The International Criminal Court (ICC) was established in 1998 via the Rome Statute as a response to a wave of intense civil violence during the 1990s and was intended to provide a system in which to try cases of war crimes, genocide, and crimes against humanity. Although relatively young in the history of the United Nations, the court finds its roots in the earliest UN legislation: the Universal Declaration of Human Rights and the Convention on the Prevention and Punishment of the Crime of Genocide (CPPCG), both of which were ratified by the UN General Assembly in 1948. That said, the post-Kosovo and post-Rwanda context in which the court was established cannot be ignored, despite the long history that came before. Although both were investigated by tribunals separate from the ICC, the atrocities that occurred spurred on the creation of an international justice system that would investigate and prosecute crimes against humanity where state governments could not, or would not, do so.
In theory, South Africa’s withdrawal is a result of its objection to the suspension of diplomatic immunity for individuals who have been indicted by the court. The country welcomed the Sudanese president, Omar Bashir, to an African Union summit in 2015, despite the ICC’s 2009 indictment of President Bashir over atrocities in Darfur; as, under local South African law, heads of state are offered diplomatic immunity.
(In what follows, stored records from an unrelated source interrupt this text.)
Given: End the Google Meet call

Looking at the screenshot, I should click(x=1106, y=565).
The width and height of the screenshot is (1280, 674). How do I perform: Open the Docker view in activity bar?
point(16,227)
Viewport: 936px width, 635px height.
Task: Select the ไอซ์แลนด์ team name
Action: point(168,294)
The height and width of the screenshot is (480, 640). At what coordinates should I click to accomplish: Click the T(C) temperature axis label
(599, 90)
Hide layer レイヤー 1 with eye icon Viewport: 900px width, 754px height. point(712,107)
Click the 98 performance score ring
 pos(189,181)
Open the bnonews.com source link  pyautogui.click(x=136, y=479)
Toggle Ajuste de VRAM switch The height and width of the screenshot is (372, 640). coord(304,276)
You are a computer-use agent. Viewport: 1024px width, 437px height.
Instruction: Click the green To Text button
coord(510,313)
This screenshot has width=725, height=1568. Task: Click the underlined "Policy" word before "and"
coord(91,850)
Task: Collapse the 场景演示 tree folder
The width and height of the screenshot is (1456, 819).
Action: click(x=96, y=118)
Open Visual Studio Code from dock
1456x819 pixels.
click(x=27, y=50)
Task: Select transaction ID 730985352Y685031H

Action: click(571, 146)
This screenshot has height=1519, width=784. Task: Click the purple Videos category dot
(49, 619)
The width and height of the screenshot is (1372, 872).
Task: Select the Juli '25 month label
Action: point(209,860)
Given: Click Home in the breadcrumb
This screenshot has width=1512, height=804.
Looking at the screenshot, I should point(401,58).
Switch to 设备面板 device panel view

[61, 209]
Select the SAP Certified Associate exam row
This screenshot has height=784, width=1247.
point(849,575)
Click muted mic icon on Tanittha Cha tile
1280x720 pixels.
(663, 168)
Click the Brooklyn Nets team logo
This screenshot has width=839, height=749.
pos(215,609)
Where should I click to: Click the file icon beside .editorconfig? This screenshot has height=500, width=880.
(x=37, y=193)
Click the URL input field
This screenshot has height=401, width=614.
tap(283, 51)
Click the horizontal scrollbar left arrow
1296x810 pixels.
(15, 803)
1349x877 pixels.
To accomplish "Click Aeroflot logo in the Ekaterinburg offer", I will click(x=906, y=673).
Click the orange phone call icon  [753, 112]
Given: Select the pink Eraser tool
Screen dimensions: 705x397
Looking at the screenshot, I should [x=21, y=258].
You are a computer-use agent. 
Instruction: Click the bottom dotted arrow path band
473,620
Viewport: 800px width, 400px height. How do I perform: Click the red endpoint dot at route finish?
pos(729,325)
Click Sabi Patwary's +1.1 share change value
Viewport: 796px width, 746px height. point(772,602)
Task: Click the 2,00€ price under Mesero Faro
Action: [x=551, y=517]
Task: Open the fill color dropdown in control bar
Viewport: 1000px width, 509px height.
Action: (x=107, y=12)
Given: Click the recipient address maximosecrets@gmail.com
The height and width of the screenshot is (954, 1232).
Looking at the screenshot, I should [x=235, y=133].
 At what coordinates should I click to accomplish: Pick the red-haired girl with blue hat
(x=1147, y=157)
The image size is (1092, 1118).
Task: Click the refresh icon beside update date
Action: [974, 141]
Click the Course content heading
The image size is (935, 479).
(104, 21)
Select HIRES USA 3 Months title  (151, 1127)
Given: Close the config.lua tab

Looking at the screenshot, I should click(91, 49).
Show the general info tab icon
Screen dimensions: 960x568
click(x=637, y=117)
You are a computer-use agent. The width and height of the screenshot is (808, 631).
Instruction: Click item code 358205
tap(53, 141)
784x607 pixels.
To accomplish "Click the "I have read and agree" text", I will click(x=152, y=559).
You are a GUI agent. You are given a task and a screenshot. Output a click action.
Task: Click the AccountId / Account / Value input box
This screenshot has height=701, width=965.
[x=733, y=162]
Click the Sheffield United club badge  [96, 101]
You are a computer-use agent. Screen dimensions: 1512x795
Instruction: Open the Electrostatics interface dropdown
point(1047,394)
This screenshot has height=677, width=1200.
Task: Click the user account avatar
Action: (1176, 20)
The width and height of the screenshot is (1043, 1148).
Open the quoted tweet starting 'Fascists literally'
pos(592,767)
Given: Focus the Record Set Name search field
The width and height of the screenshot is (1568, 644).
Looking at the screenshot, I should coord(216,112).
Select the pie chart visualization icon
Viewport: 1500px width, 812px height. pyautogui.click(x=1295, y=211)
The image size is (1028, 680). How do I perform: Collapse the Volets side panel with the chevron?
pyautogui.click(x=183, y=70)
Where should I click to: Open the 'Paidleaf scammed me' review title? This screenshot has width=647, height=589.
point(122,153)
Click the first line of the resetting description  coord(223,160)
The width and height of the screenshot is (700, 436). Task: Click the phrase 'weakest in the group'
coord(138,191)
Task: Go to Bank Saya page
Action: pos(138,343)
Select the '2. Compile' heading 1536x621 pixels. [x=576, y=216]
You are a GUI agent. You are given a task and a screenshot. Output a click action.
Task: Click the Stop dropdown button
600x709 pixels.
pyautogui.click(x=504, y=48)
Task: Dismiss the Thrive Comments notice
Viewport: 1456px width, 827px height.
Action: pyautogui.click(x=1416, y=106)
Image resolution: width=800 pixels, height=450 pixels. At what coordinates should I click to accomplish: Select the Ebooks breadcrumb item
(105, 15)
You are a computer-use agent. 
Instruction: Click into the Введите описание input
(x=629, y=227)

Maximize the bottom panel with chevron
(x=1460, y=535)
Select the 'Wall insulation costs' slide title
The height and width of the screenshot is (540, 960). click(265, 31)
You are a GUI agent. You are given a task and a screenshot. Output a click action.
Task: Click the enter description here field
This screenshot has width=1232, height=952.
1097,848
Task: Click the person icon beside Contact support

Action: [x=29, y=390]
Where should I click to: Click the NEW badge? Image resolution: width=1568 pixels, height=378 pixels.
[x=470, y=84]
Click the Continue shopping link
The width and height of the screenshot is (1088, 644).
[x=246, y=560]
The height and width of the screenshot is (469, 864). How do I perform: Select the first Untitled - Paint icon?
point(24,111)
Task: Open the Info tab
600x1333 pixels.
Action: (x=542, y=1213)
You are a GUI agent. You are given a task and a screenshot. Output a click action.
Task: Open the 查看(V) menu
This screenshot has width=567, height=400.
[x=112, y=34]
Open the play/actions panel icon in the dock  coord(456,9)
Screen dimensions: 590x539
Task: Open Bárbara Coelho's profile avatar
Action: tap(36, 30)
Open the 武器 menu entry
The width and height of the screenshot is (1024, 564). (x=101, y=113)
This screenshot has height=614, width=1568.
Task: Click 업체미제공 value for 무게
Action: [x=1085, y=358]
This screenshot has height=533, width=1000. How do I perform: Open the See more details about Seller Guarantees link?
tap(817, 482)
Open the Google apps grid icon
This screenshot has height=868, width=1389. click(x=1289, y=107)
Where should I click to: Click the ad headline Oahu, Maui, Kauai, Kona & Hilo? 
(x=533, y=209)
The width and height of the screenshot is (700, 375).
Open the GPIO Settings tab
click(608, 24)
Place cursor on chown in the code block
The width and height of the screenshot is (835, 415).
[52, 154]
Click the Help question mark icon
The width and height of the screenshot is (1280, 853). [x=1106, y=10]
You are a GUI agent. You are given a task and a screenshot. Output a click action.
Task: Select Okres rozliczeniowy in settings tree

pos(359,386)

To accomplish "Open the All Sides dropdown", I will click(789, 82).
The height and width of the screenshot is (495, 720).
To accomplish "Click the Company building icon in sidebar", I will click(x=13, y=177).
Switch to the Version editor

Since the end of apartheid in 1994, South Africa has been a leader on the continent in terms of supporting human rights, especially those of the LGBT community, and such a public display of disassociation is naturally troubling. The concern among international leaders is that, as the ICC’s former prosecutor Luis Moreno Ocampo puts it, the withdrawal of major states like South Africa and Burundi gives leaders a free pass “to commit genocide… under the Zuma leadership South Africa [has] decided to cover up the crimes and abandoned African victims.”
Yet African leaders tell a different story. Beneath the surface and despite its supposedly global nature, the African continent can arguably be called the ICC’s raison d’être. Indictments issued by the ICC disproportionately affect Africa, and thus far the only individuals to be convicted by the court have been Africans: Congolese Germain Katanga, Jean-Pierre Bemba, and Thomas Lubanga; and Malian Ahmed al-Faqi al-Mahdi. At a meeting of the African Union in 2013, the Prime Minister of Ethiopia, Hailemariam Desalegn, called the court a racist institution, and accused the court of “hunting Africans” after the ICC refused to halt proceedings in the trial of Kenya’s President Uhuru Kenyatta, accused of crimes against humanity. These accusations of racism are countered by the United Nations, who argue that leaders are only now objecting to the ICC out of fear their crimes might be the next to be investigated, such as those of Burundi’s President Pierre Nkurunziza, who stands accused of being party to the torture and murder of government opponents.
The problems with the ICC in Africa, however, run deeper than this explanation gives credit for, and the impact on human rights spreads much wider than just the South African state. The region was instrumental in creating the court, but support has waned over the years as leaders and governments perceive the ICC to be turning a blind eye to atrocities committed by the West. The Gambia’s Information Minister pointed to the case of the coalition invasion of Iraq, and named former British Prime Minister Tony Blair in particular as an example of the ICC failing to prosecute in the West. “There are many western countries, at least 30, that have committed heinous war crimes against independent sovereign states and their citizens since the creation of the ICC and not a single western war criminal has been indicted,” he said. With China, Russia, and the United States failing to ratify the ICC, it seems unfair to many Africans that their nations are targeted, while there is no means to hold the world’s most powerful states accountable if necessary.
The concerns about the commitment to justice for atrocities in South Africa, Burundi and the Gambia are valid, but so too are the criticisms of the ICC for being too focused on Africa. Whilst the political and diplomatic back-and-forth continues, failure to reach suitable conclusions on either side of the table ultimately only jeopardises human rights in the region. Furthermore, it puts in a precarious position the idea of justice for the victims of crimes against humanity, a dangerous precedent to set in an era of instability and uncertainty. As the situation in Africa regarding the ICC continues to develop, Human Rights Watch offers online coverage of how the continent is responding to this major change in the status quo.